The training configuration (train) specifies the parameters for the training process.

Field	Description	Data Type and Constraints	Recommended/Typical Value
num_epochs	The number of epochs	Unsigned int	10
save_every_k_epoch	The save checkpoint for every K epochs	Unsigned int	1
val_interval	The validation interval	Unsigned int	1
batch_size	The training batch size	Unsigned int
use_amp	A flag specifying whether to use mixed precision	boolean	True
optim_momentum	The momentum of the AdamW optimizer	float	0.9
lr	The learning rate	float	0.0000015
min_lr_rate	The minimum learning rate ratio	float	0.2
wd	The weight decay	float	0.0005
warmup_epochs	The number of epochs for warmup	Unsigned int	1
crf_kernel_size	The kernel size of the mean field approximation	Unsigned int	3
crf_num_iter	The number of iterations to run mask refinement	Unsigned int	100
loss_mil_weight	The weight of multiple instance learning loss	float	4
loss_crf_weight	The weight of conditional random field loss	float	0.5
results_dir	The directory to save training results	string

Evaluation Config

The evaluation configuration (evaluate) specifies the parameters for the validation during training as well as the standalone evaluation.

Field	Description	Data Type and Constraints	Recommended/Typical Value
batch_size	The evaluation batch size	Unsigned int
use_mixed_model_test	A flag specifying whether to evaluate with a mixed model	boolean	False
use_teacher_test	A flag specifying whether to evaluate with the teacher model	boolean	False
results_dir	The directory to save the evaluation log	string

Inference Config

The inference configuration (inference) specifies the parameters for generating pseudo masks given the groundtruth bounding boxes in COCO format.
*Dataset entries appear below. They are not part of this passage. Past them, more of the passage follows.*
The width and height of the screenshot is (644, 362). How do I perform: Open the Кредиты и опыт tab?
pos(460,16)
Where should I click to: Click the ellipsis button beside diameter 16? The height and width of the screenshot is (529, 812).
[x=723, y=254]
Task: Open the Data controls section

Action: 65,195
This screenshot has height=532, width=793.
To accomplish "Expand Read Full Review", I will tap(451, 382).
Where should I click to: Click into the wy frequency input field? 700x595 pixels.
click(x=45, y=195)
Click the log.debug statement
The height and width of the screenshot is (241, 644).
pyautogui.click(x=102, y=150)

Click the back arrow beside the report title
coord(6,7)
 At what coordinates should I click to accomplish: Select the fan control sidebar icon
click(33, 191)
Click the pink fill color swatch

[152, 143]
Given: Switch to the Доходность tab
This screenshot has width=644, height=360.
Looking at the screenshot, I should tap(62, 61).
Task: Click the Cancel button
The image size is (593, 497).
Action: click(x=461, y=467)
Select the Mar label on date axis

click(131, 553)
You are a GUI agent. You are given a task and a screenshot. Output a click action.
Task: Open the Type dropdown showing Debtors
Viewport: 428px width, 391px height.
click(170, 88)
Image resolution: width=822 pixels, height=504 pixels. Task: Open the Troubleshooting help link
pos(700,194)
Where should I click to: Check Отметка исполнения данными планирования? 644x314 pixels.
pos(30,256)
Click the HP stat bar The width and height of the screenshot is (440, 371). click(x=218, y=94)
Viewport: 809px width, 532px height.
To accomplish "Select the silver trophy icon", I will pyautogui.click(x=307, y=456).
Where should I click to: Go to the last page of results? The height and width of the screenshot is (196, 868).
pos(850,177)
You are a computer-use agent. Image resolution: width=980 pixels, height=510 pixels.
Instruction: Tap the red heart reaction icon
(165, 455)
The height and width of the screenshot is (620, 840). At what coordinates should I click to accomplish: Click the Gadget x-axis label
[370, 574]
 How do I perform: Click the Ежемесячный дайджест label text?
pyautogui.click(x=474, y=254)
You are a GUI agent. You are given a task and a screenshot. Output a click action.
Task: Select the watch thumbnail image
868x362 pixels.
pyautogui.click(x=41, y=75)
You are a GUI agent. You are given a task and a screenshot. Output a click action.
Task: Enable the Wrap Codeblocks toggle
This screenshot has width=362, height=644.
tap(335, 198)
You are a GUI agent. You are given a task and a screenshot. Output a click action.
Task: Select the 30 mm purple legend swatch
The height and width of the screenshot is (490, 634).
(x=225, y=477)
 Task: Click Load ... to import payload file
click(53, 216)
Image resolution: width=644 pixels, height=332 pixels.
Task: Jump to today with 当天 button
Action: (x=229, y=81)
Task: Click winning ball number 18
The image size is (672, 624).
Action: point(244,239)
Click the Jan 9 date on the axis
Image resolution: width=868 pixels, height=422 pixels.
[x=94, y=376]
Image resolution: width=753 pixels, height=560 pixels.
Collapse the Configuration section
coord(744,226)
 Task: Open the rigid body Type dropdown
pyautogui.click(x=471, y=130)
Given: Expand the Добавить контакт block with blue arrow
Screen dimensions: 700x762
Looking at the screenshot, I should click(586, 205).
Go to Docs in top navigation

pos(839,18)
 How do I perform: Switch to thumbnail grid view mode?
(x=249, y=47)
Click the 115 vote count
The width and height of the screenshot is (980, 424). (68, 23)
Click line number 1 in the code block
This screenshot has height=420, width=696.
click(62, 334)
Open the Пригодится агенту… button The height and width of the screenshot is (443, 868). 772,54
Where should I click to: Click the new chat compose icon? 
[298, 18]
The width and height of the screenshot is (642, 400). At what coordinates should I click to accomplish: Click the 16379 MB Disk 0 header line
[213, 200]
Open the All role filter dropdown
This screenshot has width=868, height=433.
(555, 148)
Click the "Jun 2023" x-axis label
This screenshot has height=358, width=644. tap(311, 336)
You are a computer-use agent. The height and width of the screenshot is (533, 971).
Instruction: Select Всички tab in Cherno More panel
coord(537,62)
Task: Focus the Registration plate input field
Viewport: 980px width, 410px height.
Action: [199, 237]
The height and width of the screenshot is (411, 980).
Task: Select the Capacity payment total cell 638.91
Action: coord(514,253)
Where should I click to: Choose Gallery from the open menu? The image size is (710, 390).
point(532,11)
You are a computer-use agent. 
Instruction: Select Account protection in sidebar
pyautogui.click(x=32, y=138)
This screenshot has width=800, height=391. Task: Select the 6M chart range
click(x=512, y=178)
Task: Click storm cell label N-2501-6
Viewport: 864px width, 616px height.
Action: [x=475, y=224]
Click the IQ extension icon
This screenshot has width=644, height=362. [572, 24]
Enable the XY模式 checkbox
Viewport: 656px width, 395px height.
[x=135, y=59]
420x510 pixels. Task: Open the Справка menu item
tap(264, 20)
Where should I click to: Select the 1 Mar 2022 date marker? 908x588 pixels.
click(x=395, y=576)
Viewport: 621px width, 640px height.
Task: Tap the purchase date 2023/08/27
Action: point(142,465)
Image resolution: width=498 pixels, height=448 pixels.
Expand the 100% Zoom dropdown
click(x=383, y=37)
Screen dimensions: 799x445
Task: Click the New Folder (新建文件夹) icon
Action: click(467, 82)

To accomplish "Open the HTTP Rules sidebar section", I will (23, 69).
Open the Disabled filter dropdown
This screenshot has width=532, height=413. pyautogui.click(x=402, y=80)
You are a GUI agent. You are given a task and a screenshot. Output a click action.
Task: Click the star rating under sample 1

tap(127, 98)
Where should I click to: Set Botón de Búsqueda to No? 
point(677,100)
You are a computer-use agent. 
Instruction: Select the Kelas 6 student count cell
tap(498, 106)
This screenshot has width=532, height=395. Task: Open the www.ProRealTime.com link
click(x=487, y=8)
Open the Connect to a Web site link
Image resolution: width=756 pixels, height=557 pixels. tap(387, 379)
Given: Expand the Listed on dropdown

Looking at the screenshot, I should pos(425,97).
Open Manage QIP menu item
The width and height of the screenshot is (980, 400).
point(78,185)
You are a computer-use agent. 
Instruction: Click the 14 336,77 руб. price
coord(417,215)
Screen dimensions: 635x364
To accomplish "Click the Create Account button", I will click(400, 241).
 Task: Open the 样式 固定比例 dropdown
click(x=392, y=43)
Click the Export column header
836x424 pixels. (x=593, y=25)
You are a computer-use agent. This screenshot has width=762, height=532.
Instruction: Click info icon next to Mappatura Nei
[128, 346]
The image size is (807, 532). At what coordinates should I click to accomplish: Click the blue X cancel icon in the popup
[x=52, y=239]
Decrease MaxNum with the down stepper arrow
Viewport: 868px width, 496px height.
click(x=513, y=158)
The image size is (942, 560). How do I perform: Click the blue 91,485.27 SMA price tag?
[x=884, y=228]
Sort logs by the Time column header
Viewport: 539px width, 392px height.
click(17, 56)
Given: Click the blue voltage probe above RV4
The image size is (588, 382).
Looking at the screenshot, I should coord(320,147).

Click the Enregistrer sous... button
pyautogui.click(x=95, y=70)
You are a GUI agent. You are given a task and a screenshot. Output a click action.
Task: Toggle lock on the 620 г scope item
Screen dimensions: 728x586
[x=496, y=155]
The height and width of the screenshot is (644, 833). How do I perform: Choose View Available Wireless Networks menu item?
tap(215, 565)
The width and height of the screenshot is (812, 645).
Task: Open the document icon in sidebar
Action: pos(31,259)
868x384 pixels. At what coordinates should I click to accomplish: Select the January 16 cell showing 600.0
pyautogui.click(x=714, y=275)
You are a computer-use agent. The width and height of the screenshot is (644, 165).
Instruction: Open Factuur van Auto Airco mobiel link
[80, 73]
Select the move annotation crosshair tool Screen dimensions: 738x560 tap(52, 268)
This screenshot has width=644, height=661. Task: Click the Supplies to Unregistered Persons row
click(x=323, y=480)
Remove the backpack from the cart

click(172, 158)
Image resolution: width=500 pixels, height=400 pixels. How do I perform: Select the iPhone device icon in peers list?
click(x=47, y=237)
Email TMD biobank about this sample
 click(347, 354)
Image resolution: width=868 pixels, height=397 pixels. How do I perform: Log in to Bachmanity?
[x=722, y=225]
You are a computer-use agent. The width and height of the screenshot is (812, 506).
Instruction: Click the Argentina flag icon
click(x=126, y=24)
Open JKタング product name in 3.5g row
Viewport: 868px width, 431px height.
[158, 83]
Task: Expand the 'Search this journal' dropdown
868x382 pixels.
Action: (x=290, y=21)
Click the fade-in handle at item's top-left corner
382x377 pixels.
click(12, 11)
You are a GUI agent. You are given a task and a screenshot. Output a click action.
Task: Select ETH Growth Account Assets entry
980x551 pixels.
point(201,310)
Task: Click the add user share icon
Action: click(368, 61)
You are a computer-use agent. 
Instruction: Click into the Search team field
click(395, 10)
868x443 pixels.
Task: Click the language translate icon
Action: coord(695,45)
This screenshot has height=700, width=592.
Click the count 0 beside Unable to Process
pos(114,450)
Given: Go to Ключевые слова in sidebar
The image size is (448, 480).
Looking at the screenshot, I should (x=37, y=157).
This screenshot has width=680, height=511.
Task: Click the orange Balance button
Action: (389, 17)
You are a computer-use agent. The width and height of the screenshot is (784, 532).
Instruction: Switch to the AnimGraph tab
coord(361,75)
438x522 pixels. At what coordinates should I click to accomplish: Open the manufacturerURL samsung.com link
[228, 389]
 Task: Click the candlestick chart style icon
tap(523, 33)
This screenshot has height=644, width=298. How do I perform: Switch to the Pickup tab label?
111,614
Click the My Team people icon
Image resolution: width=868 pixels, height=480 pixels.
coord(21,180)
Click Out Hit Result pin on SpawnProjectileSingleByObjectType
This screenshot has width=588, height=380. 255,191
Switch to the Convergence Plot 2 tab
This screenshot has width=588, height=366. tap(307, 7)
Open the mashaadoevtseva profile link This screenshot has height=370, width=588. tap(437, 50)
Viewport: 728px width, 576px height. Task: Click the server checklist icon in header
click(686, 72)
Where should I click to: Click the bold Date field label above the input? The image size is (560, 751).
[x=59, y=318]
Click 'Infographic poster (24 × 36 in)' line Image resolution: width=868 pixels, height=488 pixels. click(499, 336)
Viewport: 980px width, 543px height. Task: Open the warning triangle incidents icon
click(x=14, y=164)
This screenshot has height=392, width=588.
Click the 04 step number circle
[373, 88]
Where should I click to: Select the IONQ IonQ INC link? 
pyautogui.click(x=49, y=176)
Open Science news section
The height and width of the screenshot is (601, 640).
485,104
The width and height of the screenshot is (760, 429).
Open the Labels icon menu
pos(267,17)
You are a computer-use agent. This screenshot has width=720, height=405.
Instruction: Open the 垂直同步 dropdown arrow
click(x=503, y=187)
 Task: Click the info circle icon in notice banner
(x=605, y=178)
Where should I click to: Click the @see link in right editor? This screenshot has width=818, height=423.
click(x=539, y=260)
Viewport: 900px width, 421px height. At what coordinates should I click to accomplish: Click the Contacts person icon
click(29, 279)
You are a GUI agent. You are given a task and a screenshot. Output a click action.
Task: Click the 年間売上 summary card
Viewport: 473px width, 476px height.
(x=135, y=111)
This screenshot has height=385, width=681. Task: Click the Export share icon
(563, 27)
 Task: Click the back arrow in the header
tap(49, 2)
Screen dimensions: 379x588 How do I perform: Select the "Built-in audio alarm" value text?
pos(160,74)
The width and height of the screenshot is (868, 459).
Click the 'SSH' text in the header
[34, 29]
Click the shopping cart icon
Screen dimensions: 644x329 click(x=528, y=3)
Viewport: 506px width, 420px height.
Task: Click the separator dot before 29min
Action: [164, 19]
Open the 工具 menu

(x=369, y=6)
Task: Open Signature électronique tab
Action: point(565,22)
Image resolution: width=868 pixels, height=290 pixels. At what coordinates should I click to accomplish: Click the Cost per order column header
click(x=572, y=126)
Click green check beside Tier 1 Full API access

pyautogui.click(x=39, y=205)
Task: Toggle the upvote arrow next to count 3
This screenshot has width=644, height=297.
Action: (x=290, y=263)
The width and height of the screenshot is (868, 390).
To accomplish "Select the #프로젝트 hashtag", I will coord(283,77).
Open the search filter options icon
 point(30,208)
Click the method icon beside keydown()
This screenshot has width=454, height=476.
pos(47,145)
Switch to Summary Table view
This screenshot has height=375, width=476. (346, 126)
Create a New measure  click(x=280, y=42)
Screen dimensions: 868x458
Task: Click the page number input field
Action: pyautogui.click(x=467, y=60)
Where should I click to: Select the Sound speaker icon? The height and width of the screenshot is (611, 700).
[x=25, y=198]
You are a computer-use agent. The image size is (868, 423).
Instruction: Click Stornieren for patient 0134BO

Field	Description	Data Type and Constraints	Recommended/Typical Value
ann_path	The path to the annotation JSON file	string
img_dir	The image directory	string
label_dump_path	The path to save the output JSON file with pseudo masks	string
batch_size	The inference batch size	Unsigned int
load_mask	A flag specifying whether to load masks if the annotation file has them	boolean	False
results_dir	The directory to save the inference log	string

Training the Model

Train the MAL model using this command:

Copy
Copied!

            
            tao model mal train [-h] -e <experiment_spec>
                    [-r <results_dir>]
                    [--gpus <num_gpus>]

Required Arguments

-e, --experiment_spec_file: The experiment specification file

Optional Arguments

--gpus: The number of GPUs to use for training. The default value is 1.
-h, --help: Show this help message and exit.

Sample Usage

Here’s an example of using the train command on a MAL model:

Copy
Copied!

            
            tao model mal train --gpus 2 -e /path/to/spec.yaml

Evaluating the Model

To run evaluation for a MAL model, use this command:

Copy
Copied!

            
            tao model mal evaluate [-h] -e <experiment_spec_file>
                        [-r <results_dir>]
                        [--gpus <num_gpus>]

Required Arguments

-e, --experiment_spec_file: The experiment specification file

Optional Arguments

--gpus: The number of GPUs to use for evaluation. The default value is 1.
-h, --help: Show this help message and exit.

Running Inference

The inference tool for MAL networks can be used to generate pseudo masks. Here’s an example of using this tool:

Copy
Copied!

            
            tao model mal inference [-h] -e <experiment spec file>
                        [-r <results_dir>]
                        [--gpus <num_gpus>]

Required Arguments

-e, --experiment_spec_file: The experiment specification file

Optional Arguments

--gpus: The number of GPUs to use for inference. The default value is 1.
-h, --help: Show this help message and exit.